Now he knows that I know. Now he knows that I have his secrets. Maybe this will be my end. Maybe he’ll thread his hands through my hair and hold my head under water until I suck in a watery last breath.
Maybe that would be the very best thing for him to do.
“I went to your grave,” I say sadly, crying again. I don’t know why I’m crying for him, because he’s never caused me anything but darkness. But as I look at Damon King, a person who doesn’t exist, a boy from a milk carton, I cry. His grip on my hand is so tight now he’s crushing my bones. “That’s where I went. I found your milk cartons in the attic. I needed to know. I needed to know.”
When his words come out, he sounds like a little boy. “Did you tell anyone?”
I shake my head. “There’s nobody left to tell.”
He lets go of me, sagging to the floor. He starts to cry, too.
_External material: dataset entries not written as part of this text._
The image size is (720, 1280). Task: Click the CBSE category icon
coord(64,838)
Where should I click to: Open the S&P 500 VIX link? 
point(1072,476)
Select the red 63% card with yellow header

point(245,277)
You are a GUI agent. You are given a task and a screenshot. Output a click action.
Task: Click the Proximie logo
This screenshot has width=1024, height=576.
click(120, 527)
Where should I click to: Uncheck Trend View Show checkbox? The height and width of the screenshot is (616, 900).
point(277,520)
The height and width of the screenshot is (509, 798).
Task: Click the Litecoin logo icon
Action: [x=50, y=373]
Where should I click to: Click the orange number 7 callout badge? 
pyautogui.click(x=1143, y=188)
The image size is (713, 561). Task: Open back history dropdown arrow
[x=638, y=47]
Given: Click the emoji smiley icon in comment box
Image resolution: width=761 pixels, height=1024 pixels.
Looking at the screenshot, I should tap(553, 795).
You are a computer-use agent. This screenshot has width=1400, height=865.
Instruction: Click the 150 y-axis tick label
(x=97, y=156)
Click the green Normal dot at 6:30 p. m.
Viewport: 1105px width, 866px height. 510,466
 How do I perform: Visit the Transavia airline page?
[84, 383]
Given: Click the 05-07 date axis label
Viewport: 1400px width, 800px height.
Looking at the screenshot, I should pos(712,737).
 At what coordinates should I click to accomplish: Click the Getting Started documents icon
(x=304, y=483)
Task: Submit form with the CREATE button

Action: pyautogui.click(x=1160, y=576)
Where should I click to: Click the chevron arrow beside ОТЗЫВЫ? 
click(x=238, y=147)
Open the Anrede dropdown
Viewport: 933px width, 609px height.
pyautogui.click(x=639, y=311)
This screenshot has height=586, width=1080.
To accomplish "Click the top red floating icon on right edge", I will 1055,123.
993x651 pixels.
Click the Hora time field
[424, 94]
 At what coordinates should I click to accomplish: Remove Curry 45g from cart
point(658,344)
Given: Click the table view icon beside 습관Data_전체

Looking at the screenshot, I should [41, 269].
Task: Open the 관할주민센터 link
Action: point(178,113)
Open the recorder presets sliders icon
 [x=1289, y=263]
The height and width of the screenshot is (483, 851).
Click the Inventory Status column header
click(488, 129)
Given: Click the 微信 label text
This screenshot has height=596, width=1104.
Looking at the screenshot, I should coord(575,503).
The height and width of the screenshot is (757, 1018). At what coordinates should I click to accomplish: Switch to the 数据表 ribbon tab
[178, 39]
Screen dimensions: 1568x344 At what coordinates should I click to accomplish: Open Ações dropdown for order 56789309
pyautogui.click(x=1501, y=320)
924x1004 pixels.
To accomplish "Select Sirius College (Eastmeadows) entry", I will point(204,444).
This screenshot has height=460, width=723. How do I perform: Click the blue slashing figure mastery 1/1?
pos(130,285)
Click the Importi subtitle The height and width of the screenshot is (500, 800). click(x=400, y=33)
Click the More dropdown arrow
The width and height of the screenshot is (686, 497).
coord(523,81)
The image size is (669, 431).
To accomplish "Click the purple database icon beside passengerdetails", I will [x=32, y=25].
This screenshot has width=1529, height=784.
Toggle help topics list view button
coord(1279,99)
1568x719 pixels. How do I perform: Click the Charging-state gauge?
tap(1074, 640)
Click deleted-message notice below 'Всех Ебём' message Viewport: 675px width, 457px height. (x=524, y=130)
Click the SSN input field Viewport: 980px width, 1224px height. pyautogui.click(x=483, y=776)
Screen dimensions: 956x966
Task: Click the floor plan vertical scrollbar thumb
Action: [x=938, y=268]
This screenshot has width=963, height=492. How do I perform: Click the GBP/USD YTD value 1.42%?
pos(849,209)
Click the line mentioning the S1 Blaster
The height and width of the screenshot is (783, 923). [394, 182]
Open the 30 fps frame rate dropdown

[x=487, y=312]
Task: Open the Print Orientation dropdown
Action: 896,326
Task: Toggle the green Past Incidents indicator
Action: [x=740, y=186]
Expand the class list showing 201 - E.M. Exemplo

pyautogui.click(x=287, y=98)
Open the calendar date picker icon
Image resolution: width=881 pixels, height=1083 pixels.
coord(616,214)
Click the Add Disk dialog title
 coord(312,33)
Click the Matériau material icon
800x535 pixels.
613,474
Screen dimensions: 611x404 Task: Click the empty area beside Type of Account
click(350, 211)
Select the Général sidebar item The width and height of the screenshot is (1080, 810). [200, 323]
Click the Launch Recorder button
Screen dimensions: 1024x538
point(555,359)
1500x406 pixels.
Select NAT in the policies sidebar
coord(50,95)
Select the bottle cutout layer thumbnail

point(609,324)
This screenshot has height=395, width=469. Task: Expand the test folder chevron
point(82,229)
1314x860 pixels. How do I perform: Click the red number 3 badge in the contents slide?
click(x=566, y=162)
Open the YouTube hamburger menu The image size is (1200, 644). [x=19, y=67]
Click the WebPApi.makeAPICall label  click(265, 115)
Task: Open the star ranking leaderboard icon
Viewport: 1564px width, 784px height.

All these years and I don’t think I’ve ever seen him cry.
CHAPTER THIRTY-EIGHT
CASSIE
One bath, two shots of bourbon, three extra blankets. I can’t get warm. I can’t stop shaking. My teeth chatter along to the beat of my heart, a hummingbird trapped in my ribcage desperately hitting against my bones in an effort to break free. There are water stains on my ceiling, dark brown patches with irregular edges. They remind me of blood. If they hadn’t been there for so long I could mistake them for Jennifer’s blood seeping through the attic floor, through the ceiling, dripping onto my face as I slept.
All these thoughts of blood, of course, because I still itch from it, from Ray. He’s still downstairs, what’s left of him, and Damon is dressed in a blue plastic crime scene suit, ready to battle the carnage and make everything disappear.
“Open,” he says to me from his spot on the edge of the bed. I open my mouth obediently. Usually he would be sliding something else in at this point, but tonight it’s a little white pill on the end of his finger. He presses it deep enough that I almost gag, forcing the pill down dry. This isn’t the first time he’s drugged me, but usually it’s crushed up in a glass of milk, like he thinks he’s tricking me. Tonight he’s dropped the pretense.
You’ll be out in a few minutes,” he says, like I don’t already know. We’ve danced this dance a thousand times. More than a thousand. How many days since I turned eighteen? That’s how many nights, give or take. That’s how many pills. He gets up to leave just as the pill is threading its way through my limbs, down my chest, deep into my core.